Clapper, the director of National Intelligence, warned Senate officials
earlier this year that Russia was escalating its espionage campaigns
against United States targets.

“Russia continues to take information warfare to a new level, working to
fan anti-U.S. and anti-Western sentiment both within Russia and globally,”
Mr. Clapper said in his annual worldwide threat briefing in February.

Intelligence officials and private security researchers say it’s not just
prominent United States government officials that Russian hackers are
after. It’s their spouses, staff members, lawyers, accountants and business
partners, who may not have the same level of security on their data and
communications.

“In the past year, we’ve seen personal webmail accounts and social network
accounts specifically being targeted by Russian, Chinese and Iranian
espionage operators, on several occasions,” said John Hultquist, an
espionage analysis manager at FireEye, the security software company.
“That’s where some of the most sensitive conversations take place, and
hacking private accounts leaves a much lighter footprint.”

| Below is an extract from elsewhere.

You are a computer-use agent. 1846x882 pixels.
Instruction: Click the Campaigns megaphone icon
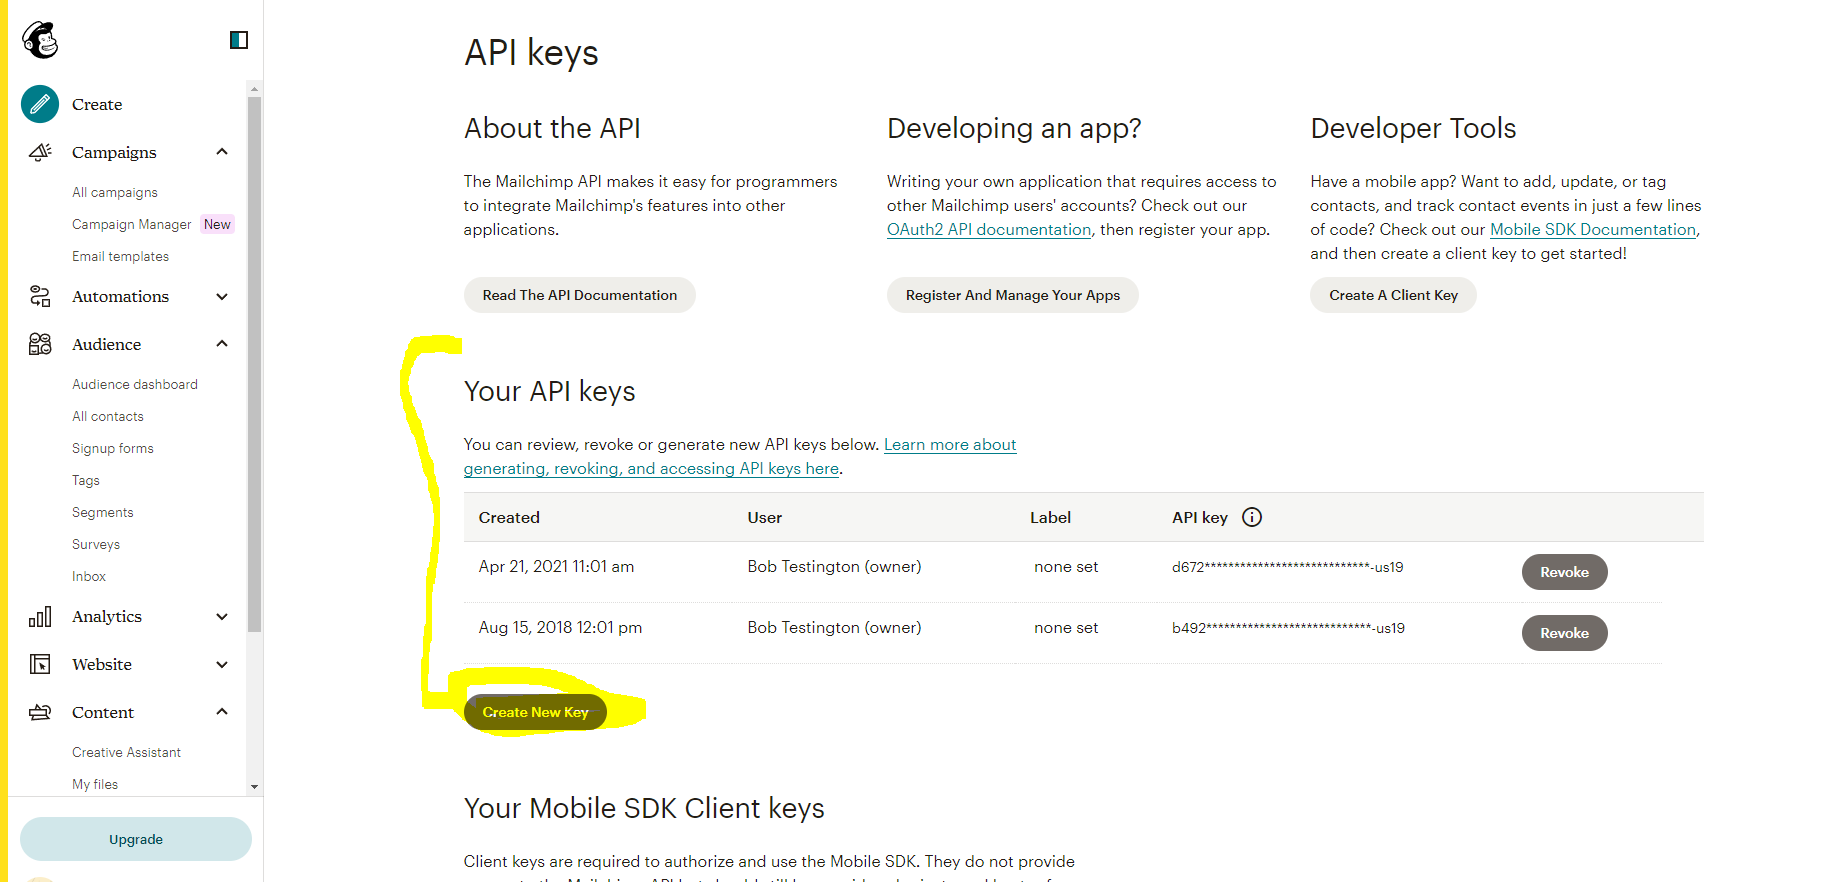click(x=39, y=151)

One of the most adept at this approach, Mr. Hultquist and other security
researchers say, has been a Russian intelligence hacking group alternately
known in the security and intelligence community as APT28, Fancy Bear or
Pawn Storm. The group regularly uses the compromised personal webmail
accounts of staff members, spouses and their colleagues as tools to glean
more information on high-level government targets.

In just the last few months, the group has been blamed for attacks on
theDemocratic National Committee, the White House and the World Anti-Doping
Agency.

Going back to last year, the Russian group also has been trying to break
into the online accounts of 2,600 members of the Washington elite —
lobbyists, journalists, officials, contractors and even their spouses,
according to private security researchers at Trend Micro, the global
security company, who briefed intelligence agencies on the hacking.

Among the Russians’ targets were Colin L. Powell, the former secretary of
state, whose personal emails caused a sensation when they were leaked
online last week, according to people with knowledge of the briefing who
spoke on the condition of anonymity.

“This is the new normal,” said Tom Kellermann, one of the security experts
who briefed intelligence officials last year in his former role as chief
security officer at Trend Micro. “It’s not just the usual targets who are
being hunted. It’s their spouses.”

Mr. Kanuck said no one should be shocked that this is going on. “Every
prominent person in Washington, every publicly known intelligence official,
congressman and significant staffer should presume they have been
targeted,” Mr. Kanuck said. “You’d be a fool not to think that’s the case.”